06 / 04 / 2018
Planting our unique poppy garden

Hundreds of thousands of poppies have been sown in a special garden at Wild Place Project to commemorate the centenary of the end of the First World War and to honour those who lost their lives defending our freedom.

More than 100 varieties of poppies, including the field poppies that grew in the battlefields on the Somme, Ypres and Passchendaele have been sown.

Wild Place Project, which is just off junction 17 of the M5, has dedicated part of its Sanctuary Garden to the extensive semi-circular poppy beds.

By mid-summer’s day in June (24th) it is hoped that the garden will be a kaleidoscope of colour with each flower helping to commemorate the many lives sacrificed in the 1914-18 war.

As well as the instantly recognisable field poppies, which are the Royal British Legion’s symbol of remembrance, there are a host of exotic varieties including oriental poppies.

They will flower at different times during the coming months some yellow, others, white and some vivid pink and purple.

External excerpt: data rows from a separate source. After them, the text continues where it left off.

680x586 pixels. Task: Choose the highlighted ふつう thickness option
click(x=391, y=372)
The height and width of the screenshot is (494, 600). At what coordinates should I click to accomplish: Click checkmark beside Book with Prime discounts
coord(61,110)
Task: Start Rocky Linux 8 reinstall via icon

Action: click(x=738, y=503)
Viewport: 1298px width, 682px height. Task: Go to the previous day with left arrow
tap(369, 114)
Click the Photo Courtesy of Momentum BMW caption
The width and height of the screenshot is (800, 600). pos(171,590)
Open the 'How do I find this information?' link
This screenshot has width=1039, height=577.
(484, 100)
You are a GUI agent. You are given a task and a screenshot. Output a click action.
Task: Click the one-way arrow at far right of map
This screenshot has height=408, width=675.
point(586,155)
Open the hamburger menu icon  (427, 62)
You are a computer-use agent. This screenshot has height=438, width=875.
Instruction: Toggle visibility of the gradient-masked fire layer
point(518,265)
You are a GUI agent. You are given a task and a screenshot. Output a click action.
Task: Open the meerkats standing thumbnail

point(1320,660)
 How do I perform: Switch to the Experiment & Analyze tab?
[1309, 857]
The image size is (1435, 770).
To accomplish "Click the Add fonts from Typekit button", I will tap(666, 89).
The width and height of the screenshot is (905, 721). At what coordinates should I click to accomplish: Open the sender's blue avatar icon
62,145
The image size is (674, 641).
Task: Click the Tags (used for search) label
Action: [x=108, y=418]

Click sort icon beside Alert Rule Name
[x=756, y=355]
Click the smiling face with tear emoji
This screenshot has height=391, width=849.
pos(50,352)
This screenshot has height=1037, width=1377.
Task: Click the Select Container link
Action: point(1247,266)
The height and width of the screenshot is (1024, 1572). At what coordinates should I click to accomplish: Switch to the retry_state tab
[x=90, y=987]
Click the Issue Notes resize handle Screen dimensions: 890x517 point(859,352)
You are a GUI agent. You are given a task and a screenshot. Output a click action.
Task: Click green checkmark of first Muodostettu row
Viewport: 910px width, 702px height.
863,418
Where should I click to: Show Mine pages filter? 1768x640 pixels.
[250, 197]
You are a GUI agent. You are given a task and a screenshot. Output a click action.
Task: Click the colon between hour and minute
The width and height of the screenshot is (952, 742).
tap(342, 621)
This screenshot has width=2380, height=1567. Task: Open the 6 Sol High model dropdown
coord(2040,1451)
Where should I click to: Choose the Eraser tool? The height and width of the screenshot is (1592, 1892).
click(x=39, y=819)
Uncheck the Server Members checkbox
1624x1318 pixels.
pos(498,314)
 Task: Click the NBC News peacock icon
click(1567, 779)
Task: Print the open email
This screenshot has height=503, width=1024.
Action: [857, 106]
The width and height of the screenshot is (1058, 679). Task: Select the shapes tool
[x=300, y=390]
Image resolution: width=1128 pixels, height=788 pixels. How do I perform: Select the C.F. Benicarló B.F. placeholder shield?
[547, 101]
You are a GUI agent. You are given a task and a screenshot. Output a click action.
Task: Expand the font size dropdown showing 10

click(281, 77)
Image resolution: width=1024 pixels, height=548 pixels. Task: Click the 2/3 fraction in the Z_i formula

Wild Place Project gardens’ supervisor Andrew Harrison spent weeks searching websites and contacting specialist growers to find the different varieties of poppies.

He said: “As far as we are aware this is the only place in the country where people will be able to find 100 different varieties of poppies in one place.”

Work on preparing the Sanctuary Garden started in April when Andrew and his fellow gardeners began weeding and then cultivating the soil ready for the poppies to be sown.

Andrew said: “The seeds have come from all over the country, from commercial seeds suppliers and specialist growers.”

“We waited for the weather to improve and for the soil temperatures to rise and we have now sown hundreds of thousands of poppy seeds.”

The poppies include the ladybird poppy named because its colourings mimic the insect.

Andrew said: “There will be a wide mix of colours including some blocks of traditional red.”

Sue Potepa, organiser of the Bristol Poppy Appeal, said: “This will mark a wonderful start to the Bristol poppy campaign.”

Also in the garden is an air raid shelter from the Second World War which is being opened to the public for the first time in more than a generation.

Other parts of the garden will be turned into allotments growing vegetables as people did during the Dig for Victory campaign during the 1939-45 war.